MAXIMUM DOSE VOLUME APPLIED:
- no data


DOSAGE PREPARATION:
- no data


CLASS METHOD (if applicable)
- Rationale for the selection of the starting dose: no data

The test item was administered orally as a suspension in distilled water.

Doses:

300 or 2000 mg/kg bw
A group of three fasted females was treated with the test material at a dose level of 300 mg/kg bodyweight. Based on the results of this dose level further groups of fasted females were treated at a dose level of 2000 mg/kg bodyweight. Dosing was performed sequentially.
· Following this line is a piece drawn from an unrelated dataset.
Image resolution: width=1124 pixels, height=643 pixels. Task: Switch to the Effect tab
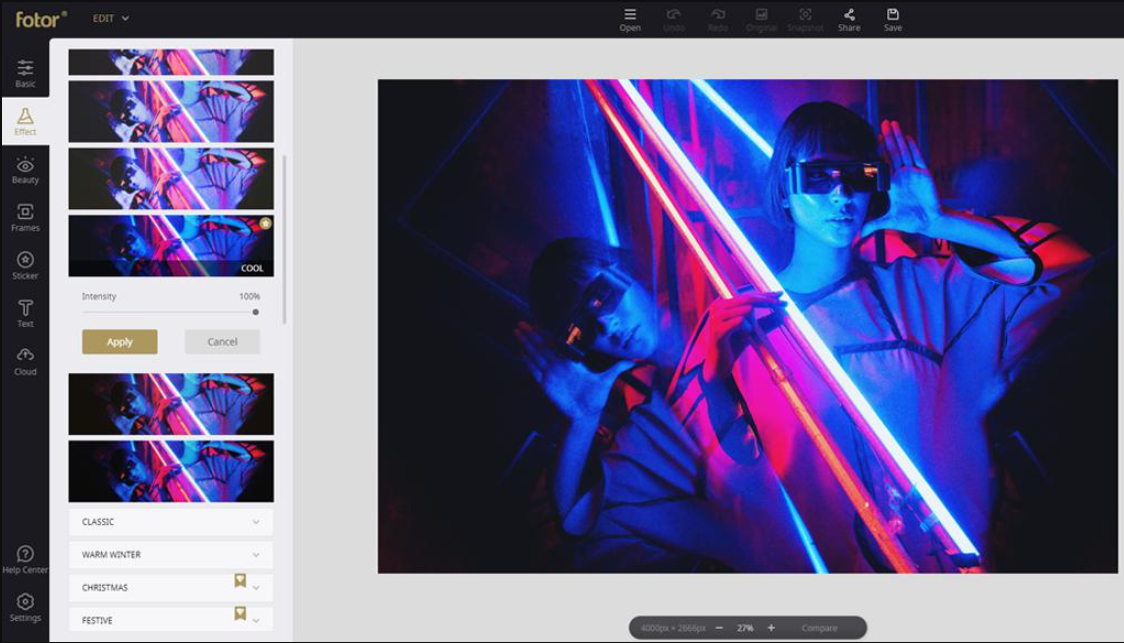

No. of animals per sex per dose:

3 (1 group for 300 mg/kg bw and 2 groups for 2000 mg/kg bw)

Control animals:

no

Details on study design:

- Duration of observation period following administration: 14 days
- Frequency of observations and weighing: All animals were examined for clinical signs and mortality at approximately 30 minutes, 1, 2, 3 and 4 hours after treatment and then daily during test days 1-14; body weights were recorded on day 0 (prior to administration) and on days 7 and 14. In addition, body weight gain was monitored during week 1 and week 2
- Necropsy of survivors performed: yes

Statistics:

no data

Results and discussion

Preliminary study:

not applicable

Mortality:

There were no deaths during the study.

Clinical signs:

other: There were no signs of systemic toxicity.

Gross pathology:

There were no abnormalities in macroscopic observations.

Other findings:

- Organ weights: no data
- Histopathology: no data
- Potential target organs: no data
- Other observations: no data

Applicant's summary and conclusion

Interpretation of results:

GHS criteria not met

Conclusions:

Under the described conditions of the study, the acute oral median lethal dose (LD50) of the test substance in the female outbred albino mouse was estimated to be greater than 2000 mg/kg bw.